### [Exercise data]

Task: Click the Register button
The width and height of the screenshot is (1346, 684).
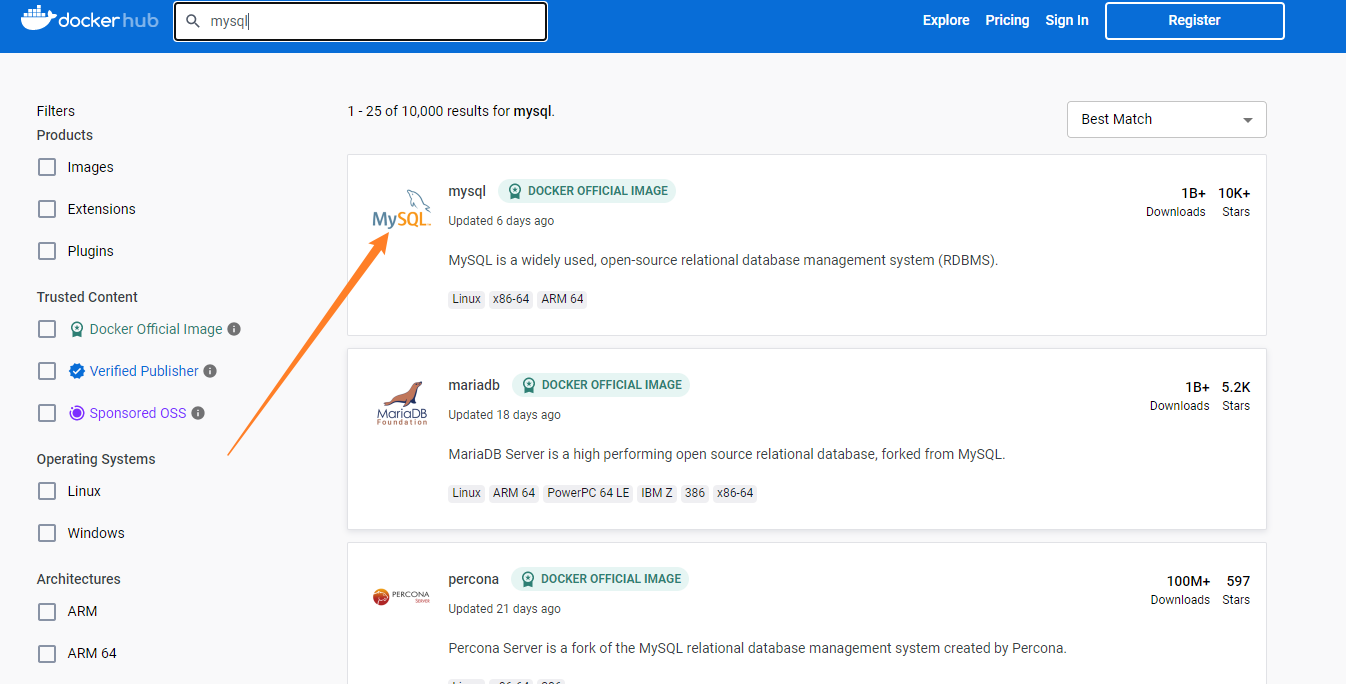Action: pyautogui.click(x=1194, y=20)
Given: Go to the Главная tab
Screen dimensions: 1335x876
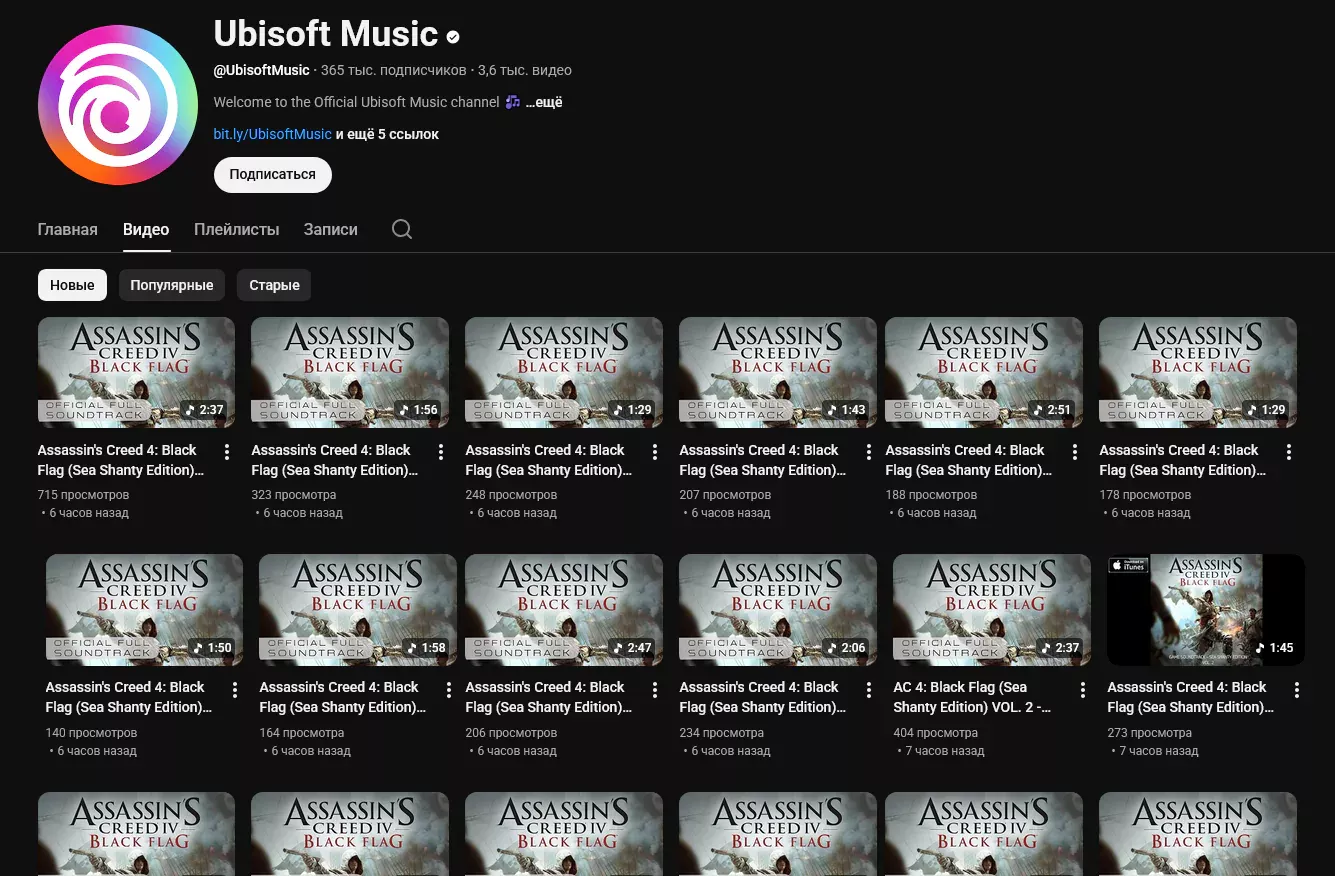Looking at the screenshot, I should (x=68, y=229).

### [Activity]
What is needed is an exact copy of the lines from the one with "The width and" through the end of the data above, both included, minus any pictures.

### [Output of the exercise]
The width and height of the screenshot is (1346, 684).
Action: pyautogui.click(x=1194, y=20)
Given: Go to the Главная tab
Screen dimensions: 1335x876
Looking at the screenshot, I should (x=68, y=229).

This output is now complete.